Norway’s Parliamentary President avoids Dalai Lama

The President of Norway’s Parliament (Stortinget), Olemic Thommessen, on a recent visit to South Africa. PHOTO: Hetty Zantman/Stortinget
The President of Norway’s Parliament (Stortinget), Olemic Thommessen, on a recent visit to South Africa. PHOTO: Hetty Zantman/Stortinget

DHARAMSALA, April 15: Norway’s Parliamentary President and a long-time supporter of Tibet, Olemic Thommessen said he would not meet the Tibetan spiritual leader, His Holiness the Dalai Lama when he travels to Oslo next month to mark 25 years since he was awarded the coveted Nobel Peace Prize, reported newsinenglish.no April 9.

He has said meeting the Tibetan leader was not in Norway’s best interest because it has become important for him as the country’s top politician to mend relations with China which has remained frozen since Chinese dissident and human rights activist, Liu Xiaobo was awarded the Nobel Peace Prize in 2010.

“I will not rekindle the current difficult situation. That we’re not in dialogue now is also a human rights issue. We must continually evaluate what is in Norway’s interest. Such an evaluation indicates that, as the country’s highest-ranked politician, I shouldn’t meet him now,” the reported quoted Thommessen as having told Norwegian Broadcasting (NRK), referring to the current and ongoing diplomatic freeze between the two countries.

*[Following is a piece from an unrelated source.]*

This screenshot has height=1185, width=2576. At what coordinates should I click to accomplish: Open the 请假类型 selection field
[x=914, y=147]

The report noted that until last autumn, Thommessen of the Conservative Party (Høyre) headed the Parliament’s Tibet committee and has been a vocal supporter of defending human rights and condemning abuse in China.

Together with the current Conservative Prime Minister, Erna Solberg, Thommessen raised the issue of Tibet in Parliament in 2008 and demanded the Norwegian government to engage more strongly with the human rights issue in China, and keep pressure on the authorities in the wake of the Beijing Olympics.

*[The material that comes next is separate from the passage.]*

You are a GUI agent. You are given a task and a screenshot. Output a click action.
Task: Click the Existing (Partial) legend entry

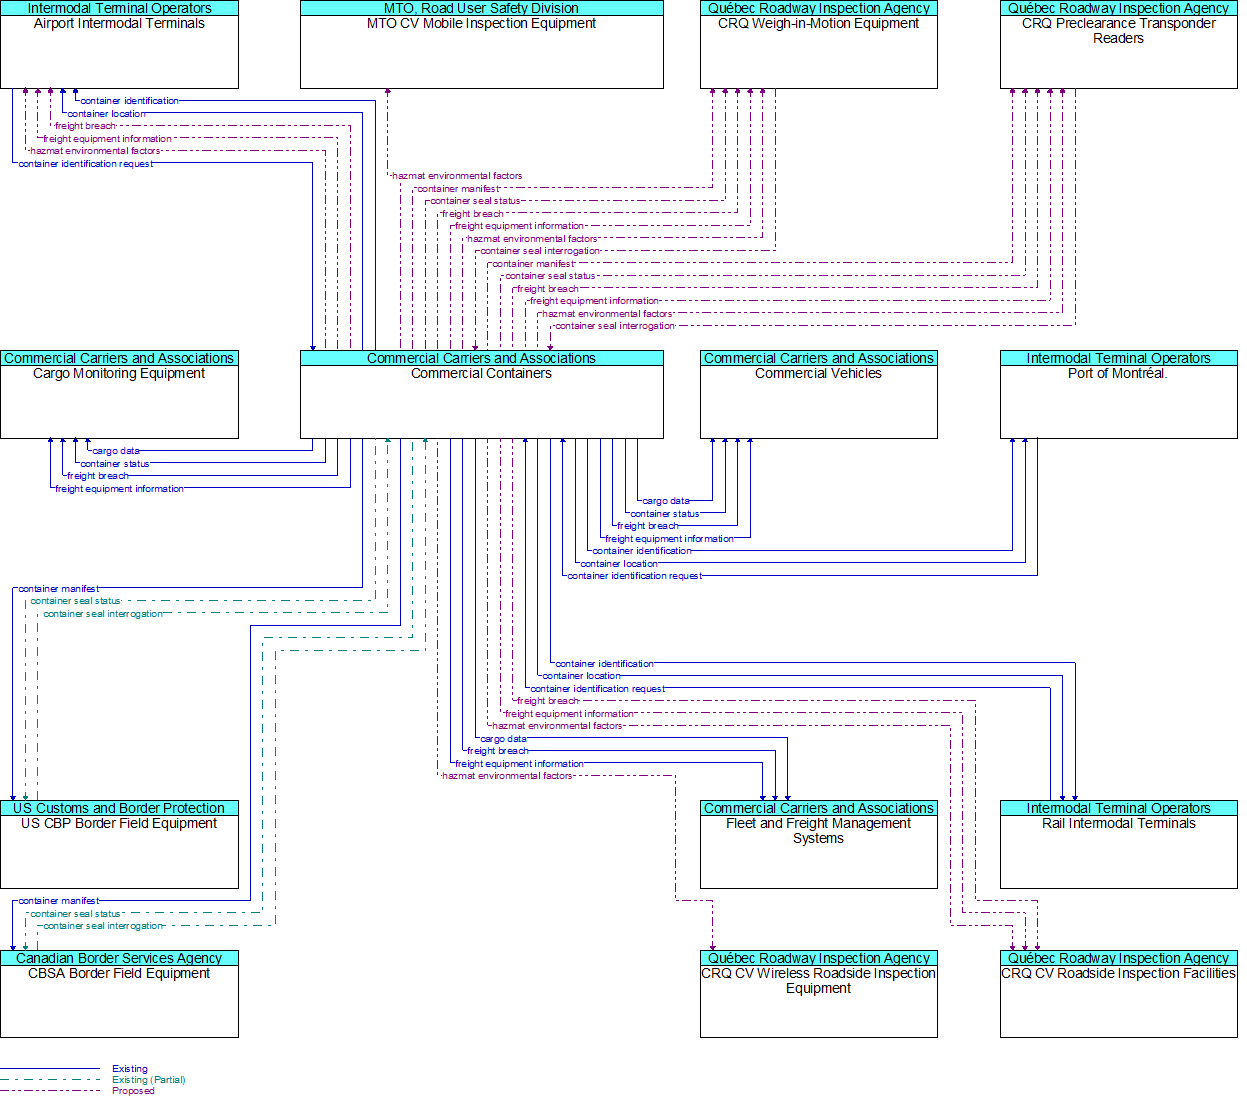pyautogui.click(x=148, y=1080)

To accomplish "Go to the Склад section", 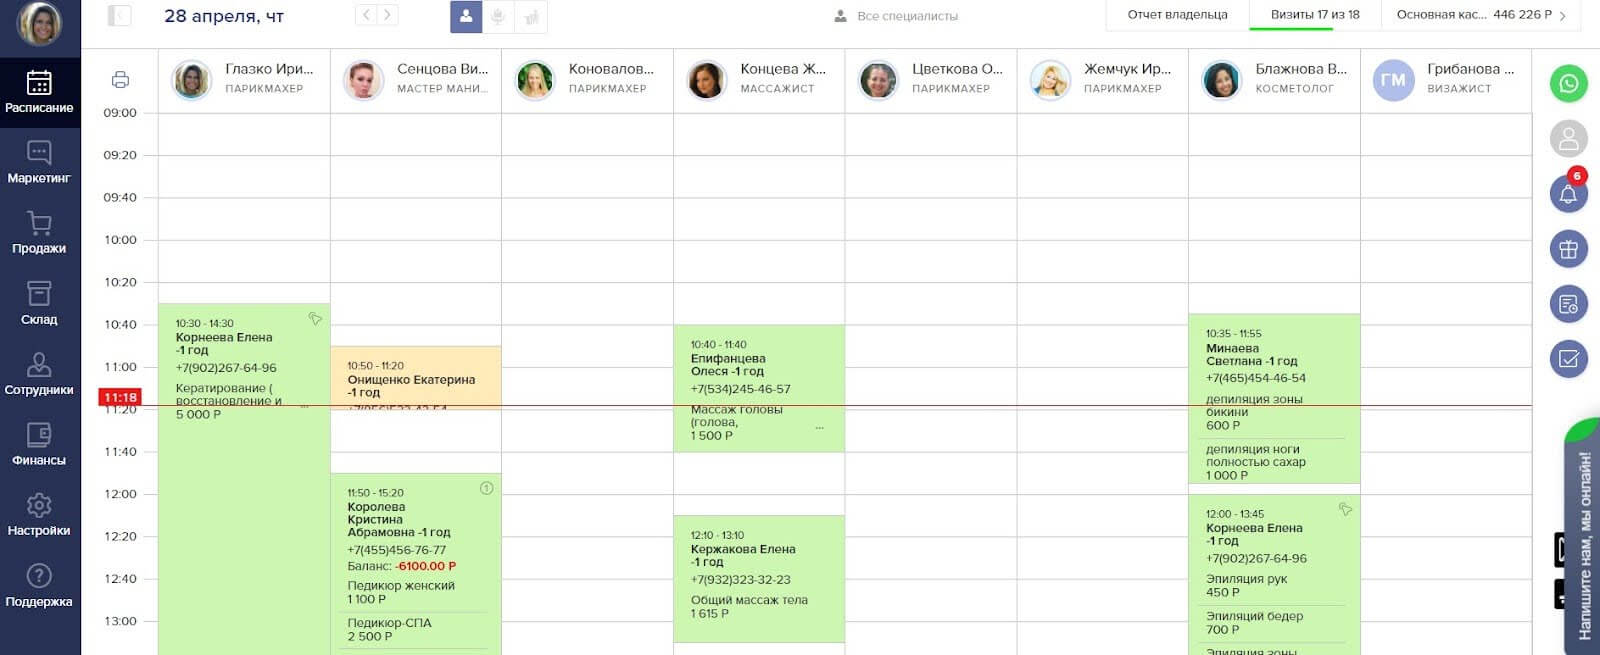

Thommessen raised the issue again in 2009 following troubling reports of human rights abuses from Amnesty International and in 2012,  he took part in the Tibet committee’s flame relay, raising awareness of more than 100 Tibetan monks and nuns who’d set themselves on fire since 2009 in protest against Chinese oppression.

Recalling the Tibetan Nobel laureate’s visit to Norway in 2005 when he was received by the then Prime Minister, Kjell Magne Bondevik and the top politician who was holding Thommessen’s position at the time, Jørgen Kosmo, the reported noted that Norway’s leading politicians avoided responding to the invitation to meet the Tibetan leader this year.

Prime Minister Solberg’s office and Progress Party

(Fremskrittspartiet, FrP) leader and Finance Minister Siv Jensen had said it was up to the Ministry of Foreign Affairs (Utenriksdepartementet) to answer for the government, when asked by foreign press on  April 7.

The report also noted that current Foreign Minister, Børge Brende, who met the Dalai Lama as the head of the Tibet committee in 2000 and Bondevik, head of the Oslo Centre for Peace and Human Rights, had not yet responded and declared their position.

Olav Gunnar Ballo, another former leader of the Tibet committee, said it’s a shame Norway’s leading politicians haven’t come out in support of the Dalai Lama, and it’s cowardly that appeasing China now seems to take precedence over human rights issues that were so actively brandished in the past.

Politicians who will meet with the Dalai Lama include the Liberal (Venstre) leader Trine Skei Grande, the only party leader to accept the invitation so far. Liberal Ketil Kjenseth, who now heads the Tibet committee, will host a reception for the Dalai Lama open to other politicians willing to meet him. The Sami Parliamentary President will also meet the Tibetan leader, as will Thorbjørn Jagland and the rest of the Nobel Committee.

The report noted that Norway has supported Tibet since it was occupied by China in 1951, and there’s been general political agreement over raising abuse and human rights issues with Chinese authorities through international diplomatic channels. However, as China becomes a more important trading partner for Norway, the economic impact of good relations has become more significant.